- _What the task asks_
Reproduce, word for word, the part of the items that opens with the line containing "720x240 pixels. Task: Click" and closes with the line containing "tap(300, 309)", including both of those lines.

··· Material supplied ···

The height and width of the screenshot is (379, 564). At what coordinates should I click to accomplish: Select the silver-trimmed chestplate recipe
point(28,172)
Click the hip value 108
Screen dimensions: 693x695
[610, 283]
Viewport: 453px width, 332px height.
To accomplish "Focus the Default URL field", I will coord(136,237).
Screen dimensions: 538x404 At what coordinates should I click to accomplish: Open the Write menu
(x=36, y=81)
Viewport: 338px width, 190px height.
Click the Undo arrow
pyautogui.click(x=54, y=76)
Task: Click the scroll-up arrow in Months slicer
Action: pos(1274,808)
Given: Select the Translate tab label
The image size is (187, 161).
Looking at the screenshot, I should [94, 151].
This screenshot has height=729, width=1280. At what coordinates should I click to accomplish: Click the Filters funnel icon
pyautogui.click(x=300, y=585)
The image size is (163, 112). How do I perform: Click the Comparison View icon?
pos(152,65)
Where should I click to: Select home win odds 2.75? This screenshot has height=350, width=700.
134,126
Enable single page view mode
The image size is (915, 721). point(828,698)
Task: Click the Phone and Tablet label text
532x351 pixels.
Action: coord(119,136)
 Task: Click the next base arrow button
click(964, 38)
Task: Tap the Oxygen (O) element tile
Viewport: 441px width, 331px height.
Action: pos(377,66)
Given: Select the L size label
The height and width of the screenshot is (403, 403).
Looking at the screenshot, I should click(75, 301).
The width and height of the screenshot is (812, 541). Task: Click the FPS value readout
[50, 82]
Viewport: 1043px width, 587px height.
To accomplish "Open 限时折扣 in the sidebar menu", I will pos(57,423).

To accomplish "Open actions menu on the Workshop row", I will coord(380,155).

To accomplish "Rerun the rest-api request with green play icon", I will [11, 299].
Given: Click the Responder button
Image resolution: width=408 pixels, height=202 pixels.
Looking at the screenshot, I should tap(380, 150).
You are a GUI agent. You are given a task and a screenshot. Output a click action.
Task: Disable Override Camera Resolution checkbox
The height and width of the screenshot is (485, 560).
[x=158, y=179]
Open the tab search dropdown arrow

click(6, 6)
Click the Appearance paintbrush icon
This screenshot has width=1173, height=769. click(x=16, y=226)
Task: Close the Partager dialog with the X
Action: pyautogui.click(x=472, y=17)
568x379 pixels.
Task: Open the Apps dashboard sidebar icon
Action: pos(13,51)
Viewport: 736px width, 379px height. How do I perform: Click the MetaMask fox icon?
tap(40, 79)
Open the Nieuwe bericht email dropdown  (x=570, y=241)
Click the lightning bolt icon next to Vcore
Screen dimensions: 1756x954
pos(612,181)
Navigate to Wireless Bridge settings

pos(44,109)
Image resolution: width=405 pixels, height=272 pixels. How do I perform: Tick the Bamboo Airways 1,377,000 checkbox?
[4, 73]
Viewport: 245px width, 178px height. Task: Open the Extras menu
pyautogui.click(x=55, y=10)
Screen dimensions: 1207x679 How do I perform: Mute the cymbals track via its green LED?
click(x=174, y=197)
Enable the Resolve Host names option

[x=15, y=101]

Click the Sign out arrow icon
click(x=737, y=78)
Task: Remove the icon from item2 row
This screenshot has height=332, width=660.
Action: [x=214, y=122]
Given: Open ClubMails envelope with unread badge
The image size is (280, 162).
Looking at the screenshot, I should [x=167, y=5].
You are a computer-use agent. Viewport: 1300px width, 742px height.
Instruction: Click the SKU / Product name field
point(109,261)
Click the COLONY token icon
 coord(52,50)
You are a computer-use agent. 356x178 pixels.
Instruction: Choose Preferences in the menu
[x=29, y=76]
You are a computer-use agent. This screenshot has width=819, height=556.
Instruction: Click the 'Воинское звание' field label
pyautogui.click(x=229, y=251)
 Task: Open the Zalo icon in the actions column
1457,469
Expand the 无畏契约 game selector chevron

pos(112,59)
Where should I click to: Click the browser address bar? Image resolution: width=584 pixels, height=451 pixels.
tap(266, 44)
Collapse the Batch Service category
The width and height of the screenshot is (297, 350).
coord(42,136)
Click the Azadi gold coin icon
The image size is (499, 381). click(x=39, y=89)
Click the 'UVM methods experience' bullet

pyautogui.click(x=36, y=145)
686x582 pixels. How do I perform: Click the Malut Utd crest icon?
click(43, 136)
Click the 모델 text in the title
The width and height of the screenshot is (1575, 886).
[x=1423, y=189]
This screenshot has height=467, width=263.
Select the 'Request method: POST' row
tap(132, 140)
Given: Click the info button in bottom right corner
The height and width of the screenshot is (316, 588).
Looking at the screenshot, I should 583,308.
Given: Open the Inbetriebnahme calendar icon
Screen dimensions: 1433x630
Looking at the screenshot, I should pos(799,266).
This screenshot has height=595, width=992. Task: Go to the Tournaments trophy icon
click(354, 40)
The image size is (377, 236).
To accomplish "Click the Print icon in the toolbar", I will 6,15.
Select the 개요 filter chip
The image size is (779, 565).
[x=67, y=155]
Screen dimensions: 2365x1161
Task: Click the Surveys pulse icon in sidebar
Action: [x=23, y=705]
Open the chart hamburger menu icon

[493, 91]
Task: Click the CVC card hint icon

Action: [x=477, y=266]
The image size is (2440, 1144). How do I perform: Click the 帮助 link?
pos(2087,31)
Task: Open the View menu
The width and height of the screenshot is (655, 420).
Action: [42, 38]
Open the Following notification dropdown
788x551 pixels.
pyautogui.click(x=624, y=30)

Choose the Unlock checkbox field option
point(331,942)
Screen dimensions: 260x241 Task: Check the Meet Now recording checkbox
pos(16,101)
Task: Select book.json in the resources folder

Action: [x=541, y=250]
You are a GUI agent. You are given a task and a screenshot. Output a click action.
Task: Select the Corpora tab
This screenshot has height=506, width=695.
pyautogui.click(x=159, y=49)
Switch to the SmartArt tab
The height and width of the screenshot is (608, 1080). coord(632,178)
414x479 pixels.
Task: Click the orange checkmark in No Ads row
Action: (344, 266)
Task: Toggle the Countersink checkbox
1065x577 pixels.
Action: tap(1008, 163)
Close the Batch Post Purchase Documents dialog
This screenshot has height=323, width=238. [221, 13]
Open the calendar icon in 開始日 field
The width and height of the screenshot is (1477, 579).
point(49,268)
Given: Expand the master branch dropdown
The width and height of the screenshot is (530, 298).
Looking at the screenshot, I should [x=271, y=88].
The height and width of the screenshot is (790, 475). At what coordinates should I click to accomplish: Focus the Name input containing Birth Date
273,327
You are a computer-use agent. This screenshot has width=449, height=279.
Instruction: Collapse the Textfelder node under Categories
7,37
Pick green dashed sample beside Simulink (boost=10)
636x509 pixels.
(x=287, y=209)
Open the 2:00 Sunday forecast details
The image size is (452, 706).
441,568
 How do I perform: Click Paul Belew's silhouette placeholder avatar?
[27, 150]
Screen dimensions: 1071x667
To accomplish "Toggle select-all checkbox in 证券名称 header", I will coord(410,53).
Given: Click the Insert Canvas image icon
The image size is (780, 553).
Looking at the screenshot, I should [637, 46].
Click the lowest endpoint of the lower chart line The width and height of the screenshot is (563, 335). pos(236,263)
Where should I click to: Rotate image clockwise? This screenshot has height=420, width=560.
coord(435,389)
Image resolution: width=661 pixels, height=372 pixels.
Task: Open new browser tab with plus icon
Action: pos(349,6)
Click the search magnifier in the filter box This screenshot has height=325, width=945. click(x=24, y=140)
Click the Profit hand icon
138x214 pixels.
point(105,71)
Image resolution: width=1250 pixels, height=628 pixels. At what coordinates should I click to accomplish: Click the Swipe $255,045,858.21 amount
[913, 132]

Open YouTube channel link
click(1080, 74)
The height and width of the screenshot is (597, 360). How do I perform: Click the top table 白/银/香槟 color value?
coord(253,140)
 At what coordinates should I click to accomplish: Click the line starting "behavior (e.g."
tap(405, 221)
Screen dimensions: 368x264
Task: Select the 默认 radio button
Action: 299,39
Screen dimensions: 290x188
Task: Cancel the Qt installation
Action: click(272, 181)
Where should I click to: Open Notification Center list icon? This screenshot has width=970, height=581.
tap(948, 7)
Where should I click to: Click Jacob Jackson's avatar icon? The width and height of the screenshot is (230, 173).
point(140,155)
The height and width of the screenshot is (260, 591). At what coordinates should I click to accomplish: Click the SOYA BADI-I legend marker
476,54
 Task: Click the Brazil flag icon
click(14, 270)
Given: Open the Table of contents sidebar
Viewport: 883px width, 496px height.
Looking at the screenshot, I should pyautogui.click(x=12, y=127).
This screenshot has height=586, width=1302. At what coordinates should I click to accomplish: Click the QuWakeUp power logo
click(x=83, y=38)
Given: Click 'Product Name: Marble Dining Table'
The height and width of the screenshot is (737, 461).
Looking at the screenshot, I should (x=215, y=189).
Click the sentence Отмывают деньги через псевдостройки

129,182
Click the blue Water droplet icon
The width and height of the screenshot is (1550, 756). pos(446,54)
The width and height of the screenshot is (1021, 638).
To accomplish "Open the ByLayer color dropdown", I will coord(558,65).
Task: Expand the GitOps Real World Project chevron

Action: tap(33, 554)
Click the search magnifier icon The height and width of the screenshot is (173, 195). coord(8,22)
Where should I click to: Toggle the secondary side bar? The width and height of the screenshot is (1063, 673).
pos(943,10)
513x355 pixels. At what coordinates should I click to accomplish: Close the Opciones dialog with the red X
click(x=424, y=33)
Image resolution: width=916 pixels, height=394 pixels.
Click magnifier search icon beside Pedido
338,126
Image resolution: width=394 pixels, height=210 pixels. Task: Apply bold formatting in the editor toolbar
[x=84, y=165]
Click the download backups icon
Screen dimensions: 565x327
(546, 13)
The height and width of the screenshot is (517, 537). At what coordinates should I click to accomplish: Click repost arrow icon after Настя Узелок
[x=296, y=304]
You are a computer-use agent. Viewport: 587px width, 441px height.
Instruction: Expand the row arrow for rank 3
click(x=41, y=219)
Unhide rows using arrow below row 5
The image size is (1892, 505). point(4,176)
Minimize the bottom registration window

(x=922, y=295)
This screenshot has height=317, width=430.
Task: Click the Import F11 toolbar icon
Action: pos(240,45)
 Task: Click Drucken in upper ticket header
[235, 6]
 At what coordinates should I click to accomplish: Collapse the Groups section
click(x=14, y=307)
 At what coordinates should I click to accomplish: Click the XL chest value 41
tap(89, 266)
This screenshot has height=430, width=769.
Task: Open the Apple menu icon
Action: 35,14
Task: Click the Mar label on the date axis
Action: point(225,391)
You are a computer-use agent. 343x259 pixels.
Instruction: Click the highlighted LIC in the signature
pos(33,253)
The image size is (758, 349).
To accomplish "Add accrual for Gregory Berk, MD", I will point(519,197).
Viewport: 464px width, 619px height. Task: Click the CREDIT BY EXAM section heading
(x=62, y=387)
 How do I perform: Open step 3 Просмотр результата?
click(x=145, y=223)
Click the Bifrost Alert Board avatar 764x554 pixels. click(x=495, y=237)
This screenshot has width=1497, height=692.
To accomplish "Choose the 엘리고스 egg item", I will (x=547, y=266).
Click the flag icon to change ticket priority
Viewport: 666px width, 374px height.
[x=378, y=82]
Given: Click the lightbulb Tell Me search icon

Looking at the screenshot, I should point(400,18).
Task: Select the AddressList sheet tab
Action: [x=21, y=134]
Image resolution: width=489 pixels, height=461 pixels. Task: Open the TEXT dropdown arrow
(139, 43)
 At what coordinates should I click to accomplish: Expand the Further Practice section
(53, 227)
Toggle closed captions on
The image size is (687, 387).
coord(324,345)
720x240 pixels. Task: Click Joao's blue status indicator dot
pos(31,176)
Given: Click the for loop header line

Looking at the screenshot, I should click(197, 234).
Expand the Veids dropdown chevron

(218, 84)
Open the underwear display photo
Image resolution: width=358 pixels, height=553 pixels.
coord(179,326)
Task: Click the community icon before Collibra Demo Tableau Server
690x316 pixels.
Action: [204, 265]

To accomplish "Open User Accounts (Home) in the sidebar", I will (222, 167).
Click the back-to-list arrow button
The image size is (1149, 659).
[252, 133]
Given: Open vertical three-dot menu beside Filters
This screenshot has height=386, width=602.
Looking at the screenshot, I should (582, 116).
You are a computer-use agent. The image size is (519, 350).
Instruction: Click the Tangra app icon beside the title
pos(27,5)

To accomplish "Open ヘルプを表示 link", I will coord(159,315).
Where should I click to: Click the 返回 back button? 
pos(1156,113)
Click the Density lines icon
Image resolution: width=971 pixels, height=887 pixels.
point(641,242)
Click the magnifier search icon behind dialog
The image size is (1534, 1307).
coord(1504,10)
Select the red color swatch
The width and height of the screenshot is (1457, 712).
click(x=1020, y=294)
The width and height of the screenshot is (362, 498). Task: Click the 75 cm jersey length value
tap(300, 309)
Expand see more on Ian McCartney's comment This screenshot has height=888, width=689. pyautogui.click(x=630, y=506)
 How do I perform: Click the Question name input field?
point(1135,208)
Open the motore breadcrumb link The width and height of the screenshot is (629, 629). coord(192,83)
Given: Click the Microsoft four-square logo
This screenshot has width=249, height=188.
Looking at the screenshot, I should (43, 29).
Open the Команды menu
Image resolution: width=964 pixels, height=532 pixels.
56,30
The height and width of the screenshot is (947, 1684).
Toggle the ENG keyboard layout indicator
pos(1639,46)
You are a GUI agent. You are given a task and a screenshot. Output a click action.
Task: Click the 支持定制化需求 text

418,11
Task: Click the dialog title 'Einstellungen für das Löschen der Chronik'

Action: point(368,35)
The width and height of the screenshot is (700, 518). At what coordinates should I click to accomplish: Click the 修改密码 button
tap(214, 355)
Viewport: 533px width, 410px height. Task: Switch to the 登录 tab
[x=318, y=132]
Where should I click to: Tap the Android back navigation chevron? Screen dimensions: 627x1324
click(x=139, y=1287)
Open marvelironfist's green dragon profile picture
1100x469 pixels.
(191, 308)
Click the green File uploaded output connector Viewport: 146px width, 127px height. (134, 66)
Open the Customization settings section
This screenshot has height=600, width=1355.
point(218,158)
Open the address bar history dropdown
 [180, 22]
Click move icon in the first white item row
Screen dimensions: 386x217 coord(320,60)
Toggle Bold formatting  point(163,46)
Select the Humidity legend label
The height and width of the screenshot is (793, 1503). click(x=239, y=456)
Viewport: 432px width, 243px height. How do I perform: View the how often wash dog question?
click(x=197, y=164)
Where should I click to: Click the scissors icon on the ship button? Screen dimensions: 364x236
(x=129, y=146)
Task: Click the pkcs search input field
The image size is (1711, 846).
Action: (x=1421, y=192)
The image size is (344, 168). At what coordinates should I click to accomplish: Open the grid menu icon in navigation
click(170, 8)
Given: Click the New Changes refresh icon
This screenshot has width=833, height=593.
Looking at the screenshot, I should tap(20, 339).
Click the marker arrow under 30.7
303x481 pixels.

···

- _Result of the exercise_
720x240 pixels. Task: Click Joao's blue status indicator dot
pos(31,176)
Given: Click the for loop header line

Looking at the screenshot, I should click(197, 234).
Expand the Veids dropdown chevron

(218, 84)
Open the underwear display photo
Image resolution: width=358 pixels, height=553 pixels.
coord(179,326)
Task: Click the community icon before Collibra Demo Tableau Server
690x316 pixels.
Action: [204, 265]

To accomplish "Open User Accounts (Home) in the sidebar", I will (222, 167).
Click the back-to-list arrow button
The image size is (1149, 659).
[252, 133]
Given: Open vertical three-dot menu beside Filters
This screenshot has height=386, width=602.
Looking at the screenshot, I should (582, 116).
You are a computer-use agent. The image size is (519, 350).
Instruction: Click the Tangra app icon beside the title
pos(27,5)

To accomplish "Open ヘルプを表示 link", I will coord(159,315).
Where should I click to: Click the 返回 back button? 
pos(1156,113)
Click the Density lines icon
Image resolution: width=971 pixels, height=887 pixels.
point(641,242)
Click the magnifier search icon behind dialog
The image size is (1534, 1307).
coord(1504,10)
Select the red color swatch
The width and height of the screenshot is (1457, 712).
click(x=1020, y=294)
The width and height of the screenshot is (362, 498). Task: Click the 75 cm jersey length value
tap(300, 309)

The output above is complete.